Feminism Must Redefine Its Ideology By Nora Vincent

Matthew Gaylor (freematt@coil.com)
Wed, 9 Jun 1999 12:36:27 -0400

To: freematt@coil.com

Vincent is co-author of ``The Instant Intellectual: The Quick and Easy Guide to Sounding Smart and Cultured.'' By Nora Vincent Special to The Baltimore Sun Distributed by the Los Angeles Times-Washington Post News Service
AP-NY-06-09-99 1118EDT

Are you a feminist? It's a question that every American female who has come of age since the 1970s has been asked at least once in her lifetime, and it's a question that most thoughtful girls and women have a hard time answering.

If you say ``no,'' you're conceding that women are inferior _ or, at least you've been conditioned by the reigning feminists of the world to think so. If you say ``yes,'' those same feminists have, to their detriment, convinced you that you're allying yourself with a group of mostly hateful, hysterical demagogues whose aim for women has never been equality, but power. The word ``feminist'' reeks of jingoism; but the word ``misogynist'' seems to be its only antonym. What's a girl to do? Or say?

The only thing left to do is break the stranglehold that hard-line feminists have on the minds of young women, and encourage them to think and speak for themselves.

The Cato Institute's Cathy Young (``Ceasefire!: Why Men and Women Must Join Forces to Achieve True Equality,'' Free Press, $25, 400 pp.) has coined the term ``dissenting feminist.'' Young argues that one of the worst outgrowths of '70s feminism has been the conviction that women are not simply equal to, but superior to men. In dissenting from this point of view, Young emphasizes the common humanity of men and women.

This is an admirable stance, but the term ``dissenting feminist'' describes what you are only by saying what you are not. We need a neologism of the type that postmodern and p.c. academics are so fond of coining. Perhaps something such as ``heteroequiandrogynist'': a person, such as Young, who believes that though men and women are different they are equal and should be treated as such in the eyes of the law. ``Neohumanist'' may be a less clumsy way of saying the same thing, but it lacks specificity.

For, if we call ourselves ``humanists,'' do we mean that though men and women are different, they are both human, and being human is what guarantees rights in America? Or do we mean by humanist that men and women are androgynous _ that is, that they are made of exactly the same stuff, through and through, but only seem different in our socially constructed world?

### PROVIDED MATERIAL
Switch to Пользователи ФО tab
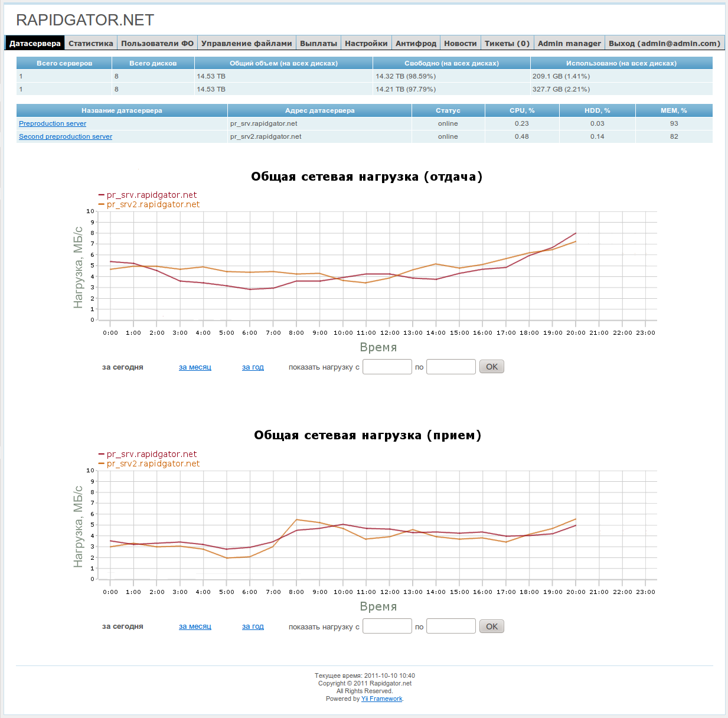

### DESCRIPTION OF THE TASK
In the essay on feminism, why does the writer find the term "dissenting feminist" inadequate despite calling Young's stance admirable?

### SOLUTION FOR THIS TASK
The writer objects that "dissenting feminist" describes what you are only by saying what you are not. For that reason, the writer calls for a new coined term that states the position directly.